Unite leader attacks “dangerous dog whistle politics”
Unite’s general secretary has branded Nigel Farage’s call to scrap equality laws as ‘dangerous crude dog whistle politics’ that displayed a ‘breathtaking ignorance about the Britain we live in today.’
The UKIP leader said he wanted to get rid of laws governing who employers can hire, claiming discrimination is no longer an issue in Britain, saying: If an employer wishes to choose, or you can use the word ‘discriminate’ if you want to, but wishes to choose to employ a British-born person, they should be allowed to do so.”
But Len McCluskey hit back, saying: “Nigel Farage’s wish to decriminalise discrimination by scrapping equality laws is dangerous crude dog whistle politics that strikes at the heart of British values of tolerance and respect.
“It also makes absolutely no sense. If he genuinely wants to protect jobs, then his party ought to abandon its position of attacking hard-won rights for workers.
“His assertion that racism is no longer a problem in the UK employment market is naive and conflicts with shocking figures from the House of Commons library showing the number of young people from ethnic minority backgrounds who have been jobless for more than a year has risen by a staggering 49 per cent since the Tory led government came to power.
“If he was truly concerned about the employment prospects for our young workers he would be talking about how we strengthen the weakest employment laws in Europe, create a society where everyone can fulfil their potential and be promoting tolerance and respect in the workplace.
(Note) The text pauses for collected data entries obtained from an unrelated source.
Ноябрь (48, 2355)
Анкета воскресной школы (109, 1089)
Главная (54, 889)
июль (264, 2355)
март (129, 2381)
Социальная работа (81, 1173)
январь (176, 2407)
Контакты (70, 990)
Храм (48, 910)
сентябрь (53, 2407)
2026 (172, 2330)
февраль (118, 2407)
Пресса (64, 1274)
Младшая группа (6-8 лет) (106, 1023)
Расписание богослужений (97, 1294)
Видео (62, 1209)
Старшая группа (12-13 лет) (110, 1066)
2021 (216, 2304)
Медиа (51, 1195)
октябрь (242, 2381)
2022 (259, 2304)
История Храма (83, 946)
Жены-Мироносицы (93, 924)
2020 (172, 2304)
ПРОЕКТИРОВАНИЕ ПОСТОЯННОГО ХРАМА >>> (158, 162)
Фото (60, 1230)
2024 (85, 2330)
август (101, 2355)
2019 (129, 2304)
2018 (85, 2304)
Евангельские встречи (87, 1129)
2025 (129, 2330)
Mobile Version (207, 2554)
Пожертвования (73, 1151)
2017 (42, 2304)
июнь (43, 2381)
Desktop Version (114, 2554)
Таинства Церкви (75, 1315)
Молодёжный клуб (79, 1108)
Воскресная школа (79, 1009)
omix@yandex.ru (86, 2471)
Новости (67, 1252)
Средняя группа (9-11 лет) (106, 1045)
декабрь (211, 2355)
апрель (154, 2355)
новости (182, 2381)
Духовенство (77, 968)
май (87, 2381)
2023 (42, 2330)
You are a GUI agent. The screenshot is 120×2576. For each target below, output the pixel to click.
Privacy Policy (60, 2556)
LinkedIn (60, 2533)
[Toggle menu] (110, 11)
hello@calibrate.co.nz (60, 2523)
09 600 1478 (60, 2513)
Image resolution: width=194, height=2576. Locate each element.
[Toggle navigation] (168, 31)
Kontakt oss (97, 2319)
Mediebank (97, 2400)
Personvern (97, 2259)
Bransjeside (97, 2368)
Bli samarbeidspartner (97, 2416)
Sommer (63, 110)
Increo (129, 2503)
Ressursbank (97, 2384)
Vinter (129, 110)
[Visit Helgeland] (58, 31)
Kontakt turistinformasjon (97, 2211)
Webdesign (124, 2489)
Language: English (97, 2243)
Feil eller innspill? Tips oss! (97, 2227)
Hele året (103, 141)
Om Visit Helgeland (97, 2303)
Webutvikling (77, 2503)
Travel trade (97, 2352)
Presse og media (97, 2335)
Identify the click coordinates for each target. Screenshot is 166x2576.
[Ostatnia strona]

“In stockbroker Nigel’s world, there would be no floor in our labour market, with worker pitted against worker and their unions prevented from stopping attacks on their jobs and wages.
“Rather than addressing the real problem of employers exploiting migrant workers to drive down wages Mr Farage would prefer to remove responsibility from employers.
“Working people need politicians that will act to halt any race to the bottom and create decent secure jobs, not indulge in the politics of fear and division.”